- Text -
I absolutely love serving the Lord and I love serving people but when you’re in the business of serving you’re suddenly expected to be all things to all people.  And if you’ve recently ask me to do something, this is seriously not about you, this is about me. But it may be for you, because you may be like me, and that my friend is a scary place to be.

I’m a fixer. If I see a problem I need to fix it now. My life and problems go on hold and the immediate problem before me is the task at hand, which explains a lot about my life. The problem with being a fixer is I’m not always qualified, which doesn’t stop me nor seem to matter because I’m pretty sure I got this. I think someone needs to start a group called “Fixers Anonymous,” but then the meeting would probably be dominated by us trying to fix each other and we personally would never get fixed. Wow… I just gave myself a headache. But it’s a true story and it’s on my heart today.

I’ve just discovered that I can’t fix everything. I’m still partly in denial, so don’t mention it if you happen to see me.

So what’s a fixer to do when something’s broken that’s irreparable… like a heart or relationship?

In Philippians 4:6, Paul writesBe careful for nothing; but in every thing by prayer and supplication with thanksgiving let your requests be made known unto God.”

- Information supplied -

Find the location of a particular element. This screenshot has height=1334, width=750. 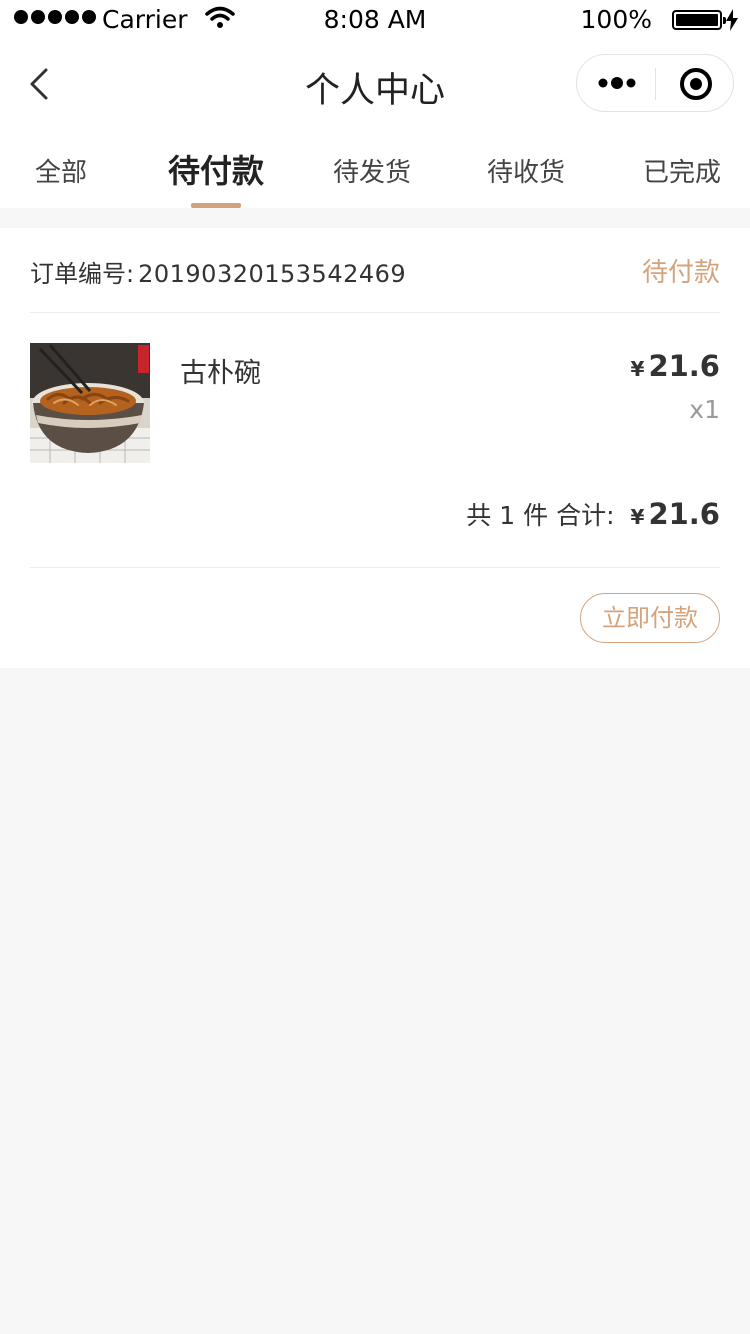

tab-label: 待发货 is located at coordinates (372, 173).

- Assignment -
Please quote the piece on being a fixer word for word, starting at the words "I’m a fixer." and stopping after "heart or relationship?".

- Answer to the exercise -
I’m a fixer. If I see a problem I need to fix it now. My life and problems go on hold and the immediate problem before me is the task at hand, which explains a lot about my life. The problem with being a fixer is I’m not always qualified, which doesn’t stop me nor seem to matter because I’m pretty sure I got this. I think someone needs to start a group called “Fixers Anonymous,” but then the meeting would probably be dominated by us trying to fix each other and we personally would never get fixed. Wow… I just gave myself a headache. But it’s a true story and it’s on my heart today.

I’ve just discovered that I can’t fix everything. I’m still partly in denial, so don’t mention it if you happen to see me.

So what’s a fixer to do when something’s broken that’s irreparable… like a heart or relationship?